## Passage:
One slight flaw: No test suite to speak of. But that’s ok, it’s used as part of the compiler backend for scalac, so I assume it gets relatively well covered by the scalac test suite. And it’s been around for quite a while, so has had itme to stabilise. Should be fine.

Right?

Right?

Anyway, the initial porting process went pretty smoothly. I was astonished at how smoothly in fact - after about 6 hours of work I had the bytecode generation code working in Scala and prettified to have nicer method names, etc. Pretty good going. I was frankly astonished - I basically ran it through jatran, spent about 6 hours fixing compiler errors and then at the end it took about 10 minutes of bug fixing before it just worked. Not bad. The only slight problem was that the class file parsing code wasn’t working.

The problem was that the way the code worked there was a fairly deeply nested inheritance strategy, and maintained two constructor hierarchies - one for creating things in memory, one for creating them from a DataInputStream. because of the way Scala handles constructors this is essentially impossible to do in Scala.

I’ve never thought this was a problem before, but this seemed to me to be quite a reasonable thing to do and I started to have doubts about Scala’s approach to constructors. I still have some, but not to the point that I previously had. The thing is, this approach is really fragile. It means that each constructor needs to balance the class’s invariants in different ways - you’ve given yourself twice as many opportunities to screw up.

Anyway, after some struggling with approaches I eventually (took me several times as long as the previous part of the porting) got this ported in a reasonably straightforward way. It wasn’t the prettiest code ever, but the mapping onto the original wasn’t bad. So I tried it out on a few simple tests - generate a class file, read it back in again, compare them to make sure you got approximately the same thing.

Hm. And it didn’t work. How curious.

I stared at the implementation for a bit, stared at the original Java, couldn’t see a difference. So I ran the same test on the original Java and it broke in the same way. Great.

That turned out to be an easy fix. But it was an easy fix to a problem very definitely caused by the multiple constructor hierarchy. Oh well, that worked now.

Next part of the test. Write the newly read class file to a file, load it and try to run it.

Oops. It NPEs when I try to write the file. Guess I did something wrong - I wonder why that array is null there. Looks like the logic for initialising it is rather complex, lets see how the original Java version handles this. So I wrote a simplified test case using the original which took a class file, read it to the in memory representation and wrote it out again and tested it against a random class file. It broke. In a totally different way to the way my version did - it didn’t even manage to read the file (I think the difference here is that this was a classfile found in the wild rather than one generated by FJBG). Tried it on a different, simpler one - Specifically the class generated by the obvious HelloWorld.java. That broke too.

## Collected data:
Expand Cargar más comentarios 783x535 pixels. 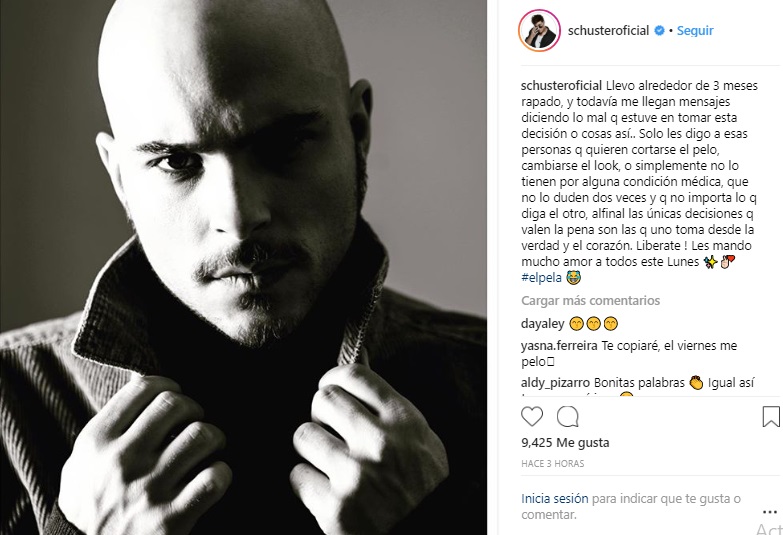pyautogui.click(x=591, y=301)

## Complete the following:
**a.** In the porting passage, what class file was used for the second, simpler test of the original Java version?
**b.** Carry on the passage about porting the bytecode library to Scala, picking up after its last sentence.
The data has no connection to the porting passage.

## Results for each task:
**a.** The class generated by the obvious HelloWorld.java.

**b.**
So at this point I was forced to conclude that the class file reading code in FJBG just didn’t work at all. What the hell? Wasn’t this used in the Scala compiler? Clearly it has to be able to parse class files in order to know what’s available on the classpath to compile against!

So, some digging through the compiler source later: scalac doesn’t use FJBG’s class reading code at all. It has its own entirely separate code for that. So this code which I thought was part of a fairly mature and robust compiler backend was in fact completely and utterly untested and unused. No wonder it was broken.

So, new rule (to many of you, a very old rule): If it’s library code and it’s not tested, it’s broken. An application you can judge by “Does it do the right thing?” to at least get some sense of how not broken it is. Besides, I only have to use it, no code against it. But if my code is going to depend on yours, yours better be tested.

I’m usually pretty bad at tests actually. Applications I’ve written are certainly woefully undertested. SBinary’s tests are… well, adequate. And I don’t really recommend depending on any other libraries I’ve written - they’re all a bit incomplete and half assed. :-) Hopefully this will teach me to be better.

At this point I was already rather upset with FJBG’s object model - too mutable, too many back references. So on top of fixing the reading code I was going to have to fix that. At this point I decided that it was time to cut my losses, so I’m going to go back to option 1: Write my own. I’ll certainly reuse what I can salvage from the FJBG code (assuming some worries I have about licensing are resolved), but honestly the class file format is pretty easy. The overarching format took me two hours to write a parser for (I did it the same night as discovering that . The bytecode format for method bodies is harder, but I expect to be able to reuse FJBG code for this bit (and probably write a fair bit of my own).

Anyway, hopefully this will turn out to be a good thing and I’ll end up with something much more scalic than a straight port of FJBG would have been. We’ll see. Watch this space to see if anything comes of this, and watch this repo to keep an eye on the code.


Planet Scala

June 9th, 2008

As you might have noticed, I’m sometimes a very angry person. :-)

One of the things that has gotten me particularly angry recently is the shockingly poor quality of aggregation sites for Scala. There’s Artima Scala Buzz, which I’ve chronicled my irritation with before, and a new Scala driven ad farm which if you read the mailing lists you’ve probably noticed.

The particular reason this makes me so angry is that setting up a good aggregator is really damn easy. Planet planet is very simple to set up (it took me maybe half an hour of tinkering) and produces consistently good results. Planet Haskell is basically a vanilla setup of it and works very well.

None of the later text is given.